(DATASET begins)
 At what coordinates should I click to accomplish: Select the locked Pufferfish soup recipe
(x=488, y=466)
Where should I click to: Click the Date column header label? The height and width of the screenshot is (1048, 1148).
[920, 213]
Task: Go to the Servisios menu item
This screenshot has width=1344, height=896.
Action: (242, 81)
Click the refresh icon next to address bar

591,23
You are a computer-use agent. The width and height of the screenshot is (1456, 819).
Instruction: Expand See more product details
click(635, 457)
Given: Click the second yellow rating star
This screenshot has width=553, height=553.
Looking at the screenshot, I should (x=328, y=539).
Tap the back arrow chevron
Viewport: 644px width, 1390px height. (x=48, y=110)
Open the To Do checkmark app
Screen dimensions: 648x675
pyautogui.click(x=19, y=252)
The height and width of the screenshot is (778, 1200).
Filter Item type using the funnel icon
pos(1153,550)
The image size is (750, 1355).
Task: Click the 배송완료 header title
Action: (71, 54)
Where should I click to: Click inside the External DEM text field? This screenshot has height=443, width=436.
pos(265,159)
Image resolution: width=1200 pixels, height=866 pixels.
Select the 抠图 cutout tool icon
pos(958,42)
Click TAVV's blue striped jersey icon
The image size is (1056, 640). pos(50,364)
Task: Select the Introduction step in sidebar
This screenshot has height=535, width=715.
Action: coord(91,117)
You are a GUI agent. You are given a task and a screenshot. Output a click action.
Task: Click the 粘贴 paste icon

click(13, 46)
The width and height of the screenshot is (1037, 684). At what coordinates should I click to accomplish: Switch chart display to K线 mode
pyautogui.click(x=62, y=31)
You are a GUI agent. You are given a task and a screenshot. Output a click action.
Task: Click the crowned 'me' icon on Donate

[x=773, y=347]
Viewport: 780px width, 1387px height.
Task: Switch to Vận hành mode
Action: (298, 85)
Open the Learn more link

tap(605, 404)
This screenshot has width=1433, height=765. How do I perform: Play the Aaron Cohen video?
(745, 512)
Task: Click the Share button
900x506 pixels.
(DATASET ends)
ACTIVITY >>
This exercise requires an exact copy of all the records.

SOLUTION FOR THIS PROBLEM >>
 At what coordinates should I click to accomplish: Select the locked Pufferfish soup recipe
(x=488, y=466)
Where should I click to: Click the Date column header label? The height and width of the screenshot is (1048, 1148).
[920, 213]
Task: Go to the Servisios menu item
This screenshot has width=1344, height=896.
Action: (242, 81)
Click the refresh icon next to address bar

591,23
You are a computer-use agent. The width and height of the screenshot is (1456, 819).
Instruction: Expand See more product details
click(635, 457)
Given: Click the second yellow rating star
This screenshot has width=553, height=553.
Looking at the screenshot, I should (x=328, y=539).
Tap the back arrow chevron
Viewport: 644px width, 1390px height. (x=48, y=110)
Open the To Do checkmark app
Screen dimensions: 648x675
pyautogui.click(x=19, y=252)
The height and width of the screenshot is (778, 1200).
Filter Item type using the funnel icon
pos(1153,550)
The image size is (750, 1355).
Task: Click the 배송완료 header title
Action: (71, 54)
Where should I click to: Click inside the External DEM text field? This screenshot has height=443, width=436.
pos(265,159)
Image resolution: width=1200 pixels, height=866 pixels.
Select the 抠图 cutout tool icon
pos(958,42)
Click TAVV's blue striped jersey icon
The image size is (1056, 640). pos(50,364)
Task: Select the Introduction step in sidebar
This screenshot has height=535, width=715.
Action: coord(91,117)
You are a GUI agent. You are given a task and a screenshot. Output a click action.
Task: Click the 粘贴 paste icon

click(13, 46)
The width and height of the screenshot is (1037, 684). At what coordinates should I click to accomplish: Switch chart display to K线 mode
pyautogui.click(x=62, y=31)
You are a GUI agent. You are given a task and a screenshot. Output a click action.
Task: Click the crowned 'me' icon on Donate

[x=773, y=347]
Viewport: 780px width, 1387px height.
Task: Switch to Vận hành mode
Action: (298, 85)
Open the Learn more link

tap(605, 404)
This screenshot has width=1433, height=765. How do I perform: Play the Aaron Cohen video?
(745, 512)
Task: Click the Share button
900x506 pixels.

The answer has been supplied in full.